Самуил нахмурил брови.
– Как! – воскликнул он гневно. – Я имею своего лиса, и этот лис, оказывается, не по всем статьям превосходит прочих?
– О! – пробормотал Трихтер и выпрямился, уязвленный. – О! Мы, собственно, никогда не имели повода схватиться всерьез. Но если бы такой случай представился, я вполне способен потягаться с ним.

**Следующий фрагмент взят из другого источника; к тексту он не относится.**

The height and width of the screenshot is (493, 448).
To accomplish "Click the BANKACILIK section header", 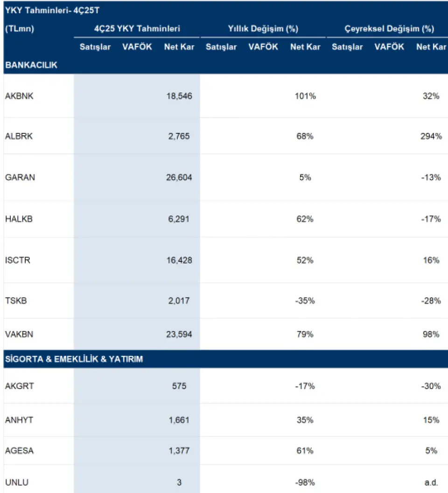I will [31, 65].
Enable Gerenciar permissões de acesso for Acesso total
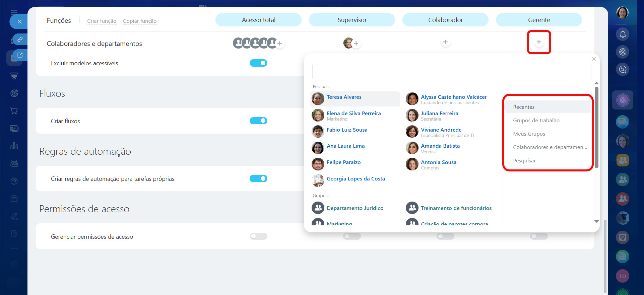Screen dimensions: 644x295 [x=258, y=236]
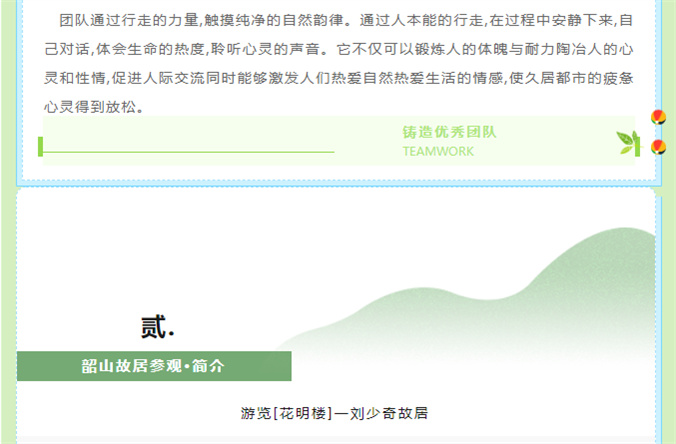Click the 韶山故居参观•简介 green banner
Screen dimensions: 676x444
[154, 366]

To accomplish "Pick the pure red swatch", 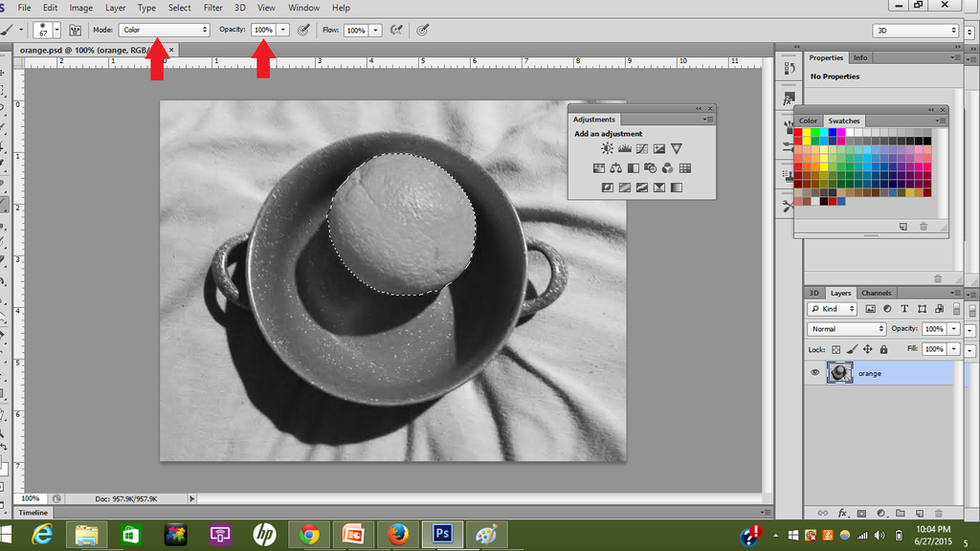I will [x=799, y=132].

– Так пусть это случится сегодня же утром, если ты дорожишь моим уважением. Увы! Великая школа уходит в прошлое. Мы теряем свои традиции. Вот уже три месяца в Университете не было дуэли выпивох. Нужно, чтобы она состоялась, причем именно сегодня, тебе ясно? Брось вызов Фрессвансту. Я приказываю тебе утопить его репутацию.
– Довольно, сеньор, – отвечал Трихтер с важностью. – Позвольте:
– На вине, Трихтер, разумеется, на вине! Предоставим пистолеты и пиво филистерам. Шпаги и вино – вот оружие, достойное студентов и всех истинных мужчин.
– Ты будешь мною доволен, даю слово. Я прямо отсюда отправлюсь в «Большую Бочку», Фрессванст обычно завтракает там.
– Ступай. Да объяви там всем, что мы с Юлиусом придем туда после лекции Тибо, ровно в половине десятого. Я буду твоим секундантом.
– Благодарю. А я уж приложу все силы, чтобы быть достойным тебя, великий человек!
XIII
Лолотта
Когда Трихтер удалился, Самуил сказал Юлиусу:
– Порядок действий следующий: сначала пройдемся по улице, где живет Лолотта, затем отправимся на занятия по правоведению – важно, чтобы все выглядело, как обычно, – а уж потом в «Большую Бочку».
Не успели они спуститься по лестнице, как навстречу им попался слуга. Он нес письмо для Самуила.
– А, черт! – проворчал тот. – Неужели один из наших приятелей уже успел?..
Но письмо оказалось от профессора химии Заккеуса: он приглашал Самуила позавтракать с ним.
– Скажи своему господину, что сегодня я занят и смогу явиться к нему не ранее завтрашнего дня.
Лакей ушел.
– Бедняга-профессор, – усмехнулся Самуил. – Опять у него затруднения. Не будь меня, ума не приложу, как бы он читал свои лекции.
Они вышли из гостиницы и вскоре уже были на Хлебной улице.
Лолотта сидела у открытого окна первого этажа. Это была живая, стройная шатенка; из-под чепчика, небрежно откинутого назад, виднелись пышные блестящие локоны. Она шила.
– В тридцати шагах отсюда я вижу троих болтающих лисов, – сказал Самуил. – Значит, будет кому известить Риттера о случившемся. Ну-ка, заговори с малышкой.
– Да что я ей скажу?
– Все что угодно. Лишь бы видели, что ты с ней говорил.
Юлиус скрепя сердце приблизился к окну.
– Вы уже на ногах и трудитесь, Лолотта! – сказал он девушке. – Значит, этой ночью вы не были на теплой встрече лисов?
Лолотта вся порозовела от удовольствия – внимание Юлиуса явно пришлось ей по сердцу. Она встала и с шитьем в руках оперлась на подоконник.
– О нет, что вы, господин Юлиус! Я никогда не хожу на балы, ведь Франц так ревнив! Здравствуйте, господин Самуил. Да вы, я думаю, и не заметили моего отсутствия, господин Юлиус?
– Как бы я осмелился возразить, ведь Франц так ревнив!
– Вот еще! – фыркнула девушка, состроив пренебрежительную гримаску.
– А что это вы там шьете, Лолотта? – спросил Юлиус.